Tori – 3 Weeks Later

As I hung up the phone, I felt the real weight of the situation land on my shoulders. Even though I knew the morning sickness wouldn’t settle in for a few more weeks, I felt like throwing up. I had just cancelled my appointment at the sperm clinic. Sort of pointless, with three positive pregnancy tests sitting on my bathroom counter at home. It seemed like my sexscapades with Wyatt had paid off. It was the birthday gift that would keep on giving.

I’m going to have a baby, I thought. Over and over again, I heard those words and I couldn’t help but feel a small, sad smile cross my face. I am going to be a mother, I thought, and the grin got wider. Of course, I’d have to tell Wyatt, but I didn’t expect him to have any part in this. It was just one night of fun for him; he hadn’t meant to get me pregnant.

I’d been struggling with the idea that he could actually want more. Over the past few weeks, he had tried calling me, he was sweet and attentive whenever he was around me at work. We were restricted in our interactions, though, as we didn’t want everyone to know about us. We didn’t even know if this - whatever this was - could get us in trouble. And I still didn’t believe that he would want to be with me once he found out about the baby. He probably didn’t even think our one night together would work!

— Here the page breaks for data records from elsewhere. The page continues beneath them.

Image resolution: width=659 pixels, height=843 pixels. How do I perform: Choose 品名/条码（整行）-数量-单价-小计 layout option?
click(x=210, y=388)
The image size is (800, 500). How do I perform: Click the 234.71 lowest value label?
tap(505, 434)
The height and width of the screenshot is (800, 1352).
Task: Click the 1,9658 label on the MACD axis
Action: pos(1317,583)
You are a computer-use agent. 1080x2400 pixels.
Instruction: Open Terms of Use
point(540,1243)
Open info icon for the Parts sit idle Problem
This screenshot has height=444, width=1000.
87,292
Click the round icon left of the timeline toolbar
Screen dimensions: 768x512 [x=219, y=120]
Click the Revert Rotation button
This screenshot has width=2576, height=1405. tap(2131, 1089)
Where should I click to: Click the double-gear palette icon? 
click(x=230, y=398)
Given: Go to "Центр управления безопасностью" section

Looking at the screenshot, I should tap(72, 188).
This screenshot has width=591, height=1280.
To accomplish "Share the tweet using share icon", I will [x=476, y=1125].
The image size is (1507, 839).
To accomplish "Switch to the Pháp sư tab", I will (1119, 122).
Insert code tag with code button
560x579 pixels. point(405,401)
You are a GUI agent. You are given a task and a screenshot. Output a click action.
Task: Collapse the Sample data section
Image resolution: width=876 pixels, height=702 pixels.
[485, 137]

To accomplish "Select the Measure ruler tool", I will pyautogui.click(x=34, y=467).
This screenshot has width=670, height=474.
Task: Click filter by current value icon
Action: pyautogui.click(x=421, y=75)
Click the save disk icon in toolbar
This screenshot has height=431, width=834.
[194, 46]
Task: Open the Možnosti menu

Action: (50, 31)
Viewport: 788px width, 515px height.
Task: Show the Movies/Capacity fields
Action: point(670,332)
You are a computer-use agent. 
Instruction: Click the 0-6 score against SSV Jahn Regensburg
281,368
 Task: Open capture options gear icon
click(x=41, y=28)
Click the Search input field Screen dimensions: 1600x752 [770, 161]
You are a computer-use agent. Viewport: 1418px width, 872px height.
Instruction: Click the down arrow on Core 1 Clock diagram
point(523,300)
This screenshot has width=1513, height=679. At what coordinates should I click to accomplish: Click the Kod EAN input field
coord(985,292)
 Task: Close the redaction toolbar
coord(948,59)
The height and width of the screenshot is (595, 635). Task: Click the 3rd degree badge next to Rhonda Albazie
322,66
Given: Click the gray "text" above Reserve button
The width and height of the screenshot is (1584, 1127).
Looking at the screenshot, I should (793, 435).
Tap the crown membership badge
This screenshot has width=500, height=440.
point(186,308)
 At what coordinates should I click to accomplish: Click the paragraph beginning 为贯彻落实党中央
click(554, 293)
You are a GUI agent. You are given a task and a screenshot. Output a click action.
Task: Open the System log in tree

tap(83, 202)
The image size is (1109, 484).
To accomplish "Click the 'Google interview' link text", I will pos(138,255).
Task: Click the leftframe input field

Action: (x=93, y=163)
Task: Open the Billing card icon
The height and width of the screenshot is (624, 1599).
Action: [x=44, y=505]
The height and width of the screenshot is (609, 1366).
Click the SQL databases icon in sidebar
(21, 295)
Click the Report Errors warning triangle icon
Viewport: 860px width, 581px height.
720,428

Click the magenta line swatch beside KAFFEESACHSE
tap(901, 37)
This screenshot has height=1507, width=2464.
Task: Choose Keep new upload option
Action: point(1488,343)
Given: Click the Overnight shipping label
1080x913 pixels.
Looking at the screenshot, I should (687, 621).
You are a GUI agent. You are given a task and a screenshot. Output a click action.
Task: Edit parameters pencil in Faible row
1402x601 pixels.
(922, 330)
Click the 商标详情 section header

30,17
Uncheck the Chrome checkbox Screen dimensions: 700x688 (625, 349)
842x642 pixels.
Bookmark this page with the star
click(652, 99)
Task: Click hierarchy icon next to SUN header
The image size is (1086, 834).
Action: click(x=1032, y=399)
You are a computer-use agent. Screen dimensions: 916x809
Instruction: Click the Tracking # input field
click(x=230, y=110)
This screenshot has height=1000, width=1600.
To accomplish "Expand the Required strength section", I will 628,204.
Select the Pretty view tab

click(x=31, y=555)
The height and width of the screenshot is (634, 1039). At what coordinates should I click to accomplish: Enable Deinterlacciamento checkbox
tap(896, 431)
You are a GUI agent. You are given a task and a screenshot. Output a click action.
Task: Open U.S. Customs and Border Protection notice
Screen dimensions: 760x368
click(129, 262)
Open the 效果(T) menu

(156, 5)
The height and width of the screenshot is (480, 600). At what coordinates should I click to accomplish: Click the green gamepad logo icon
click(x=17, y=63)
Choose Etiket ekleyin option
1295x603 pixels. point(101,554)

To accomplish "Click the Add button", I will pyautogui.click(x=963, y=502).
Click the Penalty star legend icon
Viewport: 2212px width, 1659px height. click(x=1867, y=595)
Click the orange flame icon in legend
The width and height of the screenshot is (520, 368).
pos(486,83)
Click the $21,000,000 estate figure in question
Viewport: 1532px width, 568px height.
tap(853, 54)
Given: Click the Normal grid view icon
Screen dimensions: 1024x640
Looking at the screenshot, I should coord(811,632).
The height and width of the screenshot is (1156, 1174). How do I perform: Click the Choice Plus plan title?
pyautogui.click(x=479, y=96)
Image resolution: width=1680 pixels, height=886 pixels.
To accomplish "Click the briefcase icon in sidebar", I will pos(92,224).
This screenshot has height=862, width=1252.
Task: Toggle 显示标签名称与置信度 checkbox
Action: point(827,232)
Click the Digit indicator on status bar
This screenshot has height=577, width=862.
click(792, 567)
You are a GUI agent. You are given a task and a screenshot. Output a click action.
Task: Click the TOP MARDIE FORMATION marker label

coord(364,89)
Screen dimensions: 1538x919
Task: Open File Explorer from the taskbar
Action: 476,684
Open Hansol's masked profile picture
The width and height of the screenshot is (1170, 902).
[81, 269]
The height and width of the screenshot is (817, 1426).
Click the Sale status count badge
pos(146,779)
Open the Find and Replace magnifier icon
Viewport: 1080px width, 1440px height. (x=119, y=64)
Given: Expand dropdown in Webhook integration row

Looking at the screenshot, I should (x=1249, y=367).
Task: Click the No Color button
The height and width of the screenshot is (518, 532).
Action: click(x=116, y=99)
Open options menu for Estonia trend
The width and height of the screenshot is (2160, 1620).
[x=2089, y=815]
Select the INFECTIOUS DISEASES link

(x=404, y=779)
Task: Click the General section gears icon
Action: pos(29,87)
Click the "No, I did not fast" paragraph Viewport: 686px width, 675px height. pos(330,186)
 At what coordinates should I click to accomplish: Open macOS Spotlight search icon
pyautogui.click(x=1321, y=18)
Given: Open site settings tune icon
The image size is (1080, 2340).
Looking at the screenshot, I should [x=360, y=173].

Hell, I didn’t even think I could get pregnant! I realized, in a detached, ironic way, that it must have been Henry’s infertility that caused our problems. I smirked in mirth at the thought, hoping his new wife-to-be had figured it out by now. I shook off the thoughts, feeling the bitterness leave my chest as I did. I’m going to be a mother. I’m going to have a baby.

I walked down the hall, used the restroom, and gathered my thoughts a bit as I washed my hands. I glanced at myself in the mirror and knew that I was going to have to tell my boss, Carter, before the symptoms got too obvious. I wasn’t worried about being fired - that man would lose his whole business if it wasn’t for me. But I was not looking forward to this discussion, knowing that Carter was privy to my one night stand with Wyatt.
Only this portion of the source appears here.